**EXERCISE REQUIREMENTS:**
Without including any picture, transcribe the entries below word for word.

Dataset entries
--

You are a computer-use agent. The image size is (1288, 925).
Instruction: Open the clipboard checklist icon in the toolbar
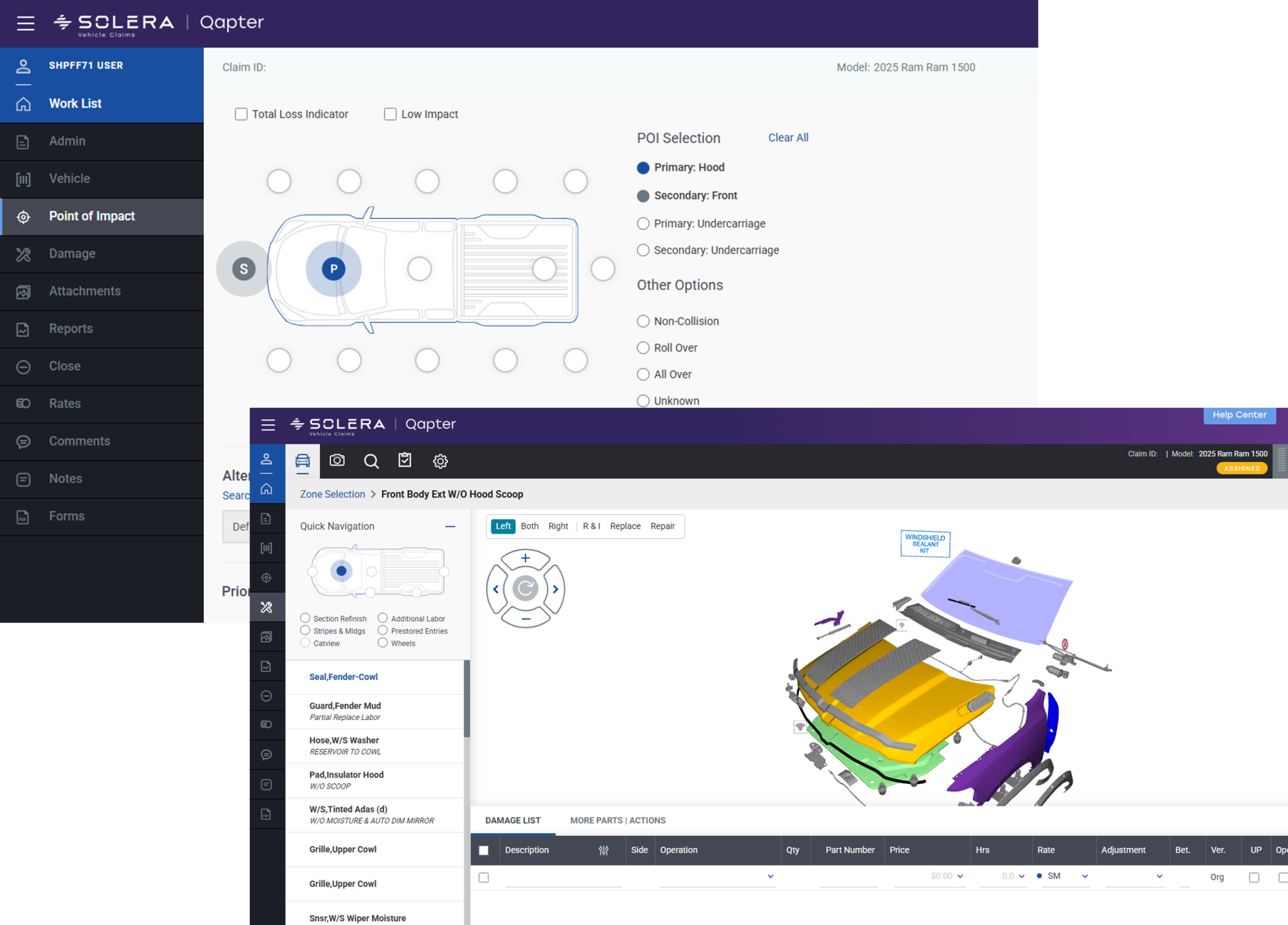[x=405, y=460]
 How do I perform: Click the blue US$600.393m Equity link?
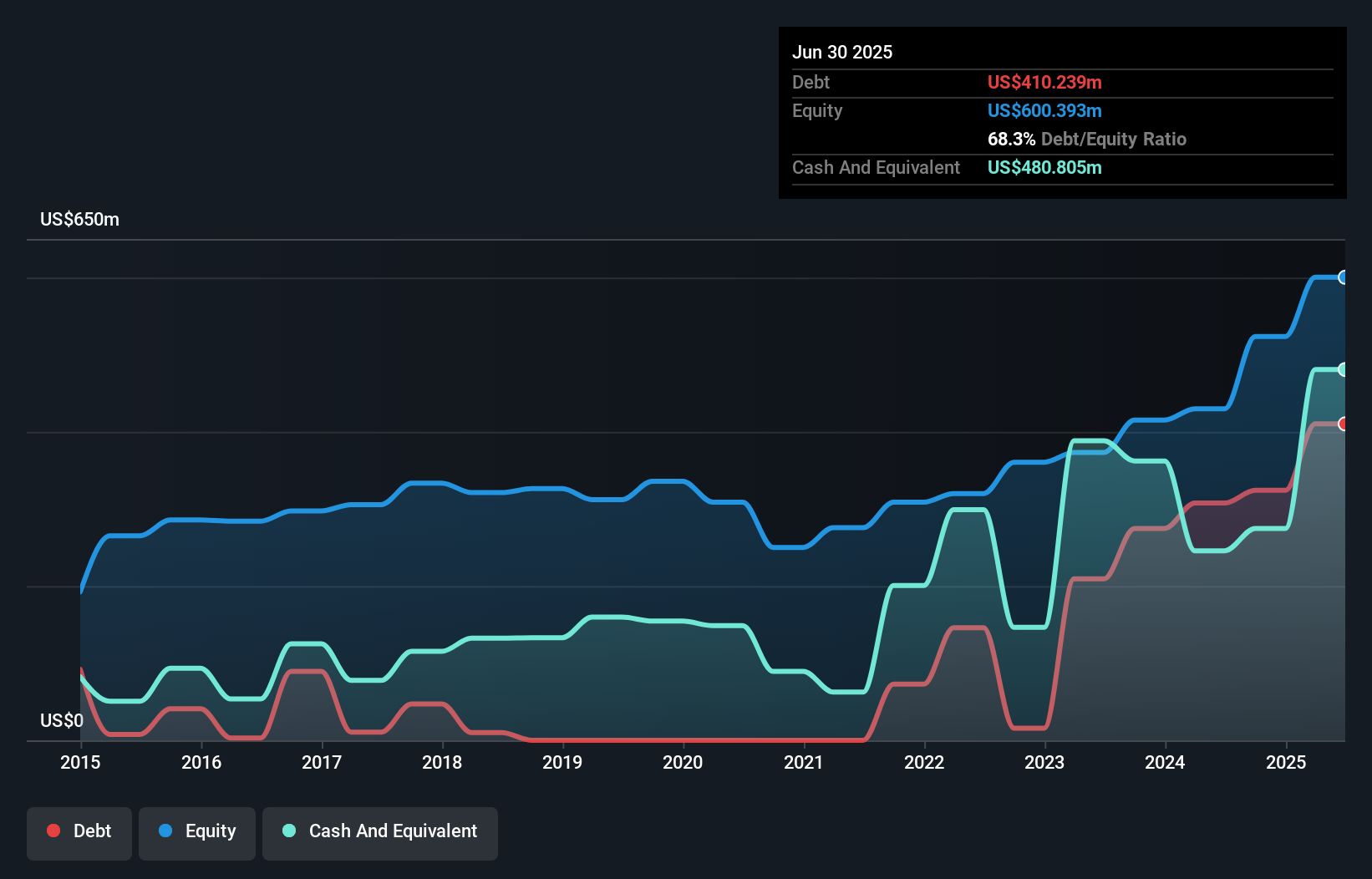(x=1044, y=110)
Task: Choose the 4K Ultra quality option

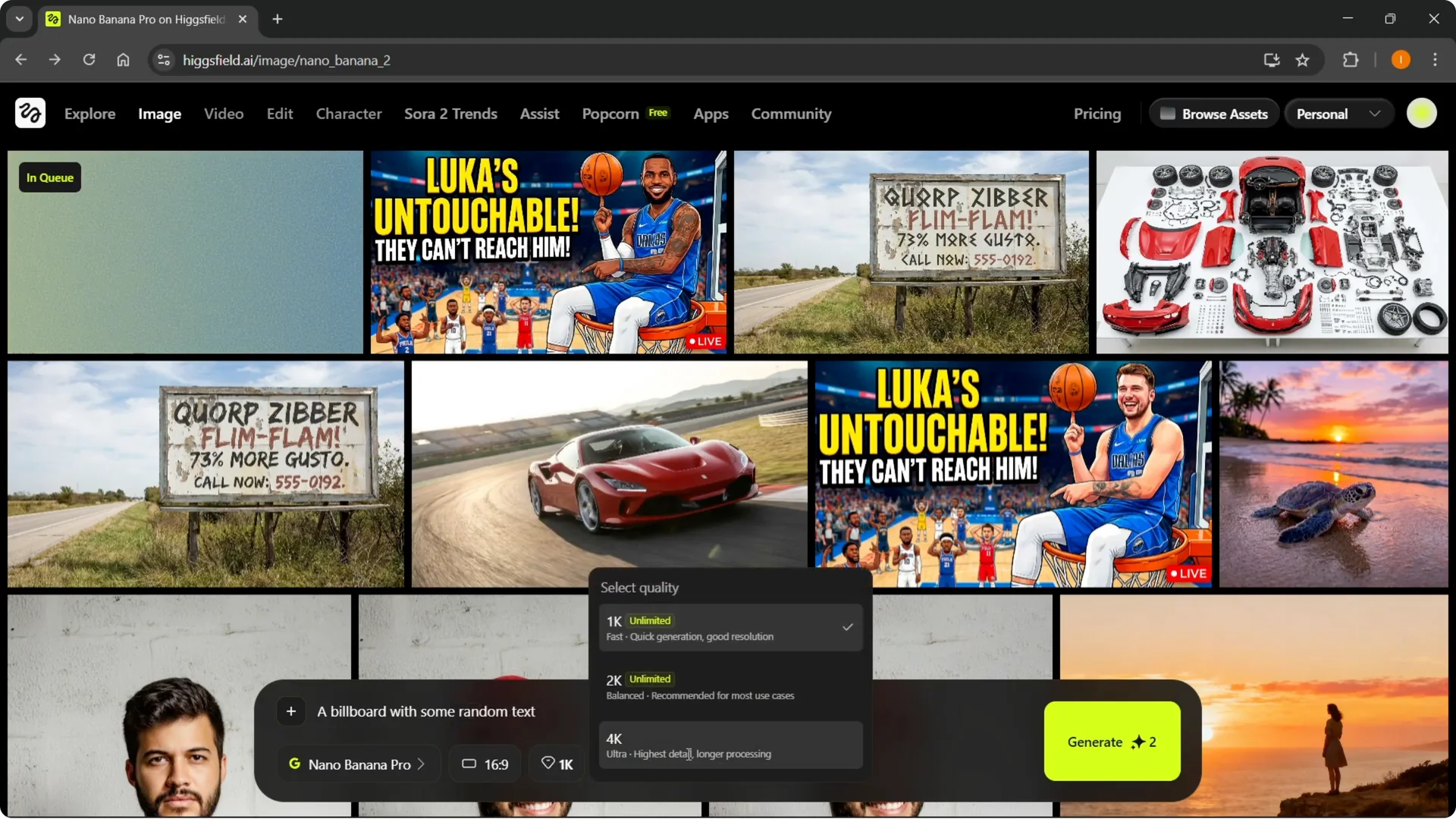Action: coord(730,745)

--

**OUTPUT:**
You are a computer-use agent. The image size is (1288, 925).
Instruction: Open the clipboard checklist icon in the toolbar
[x=405, y=460]
 How do I perform: Click the blue US$600.393m Equity link?
(x=1044, y=110)
Task: Choose the 4K Ultra quality option

Action: coord(730,745)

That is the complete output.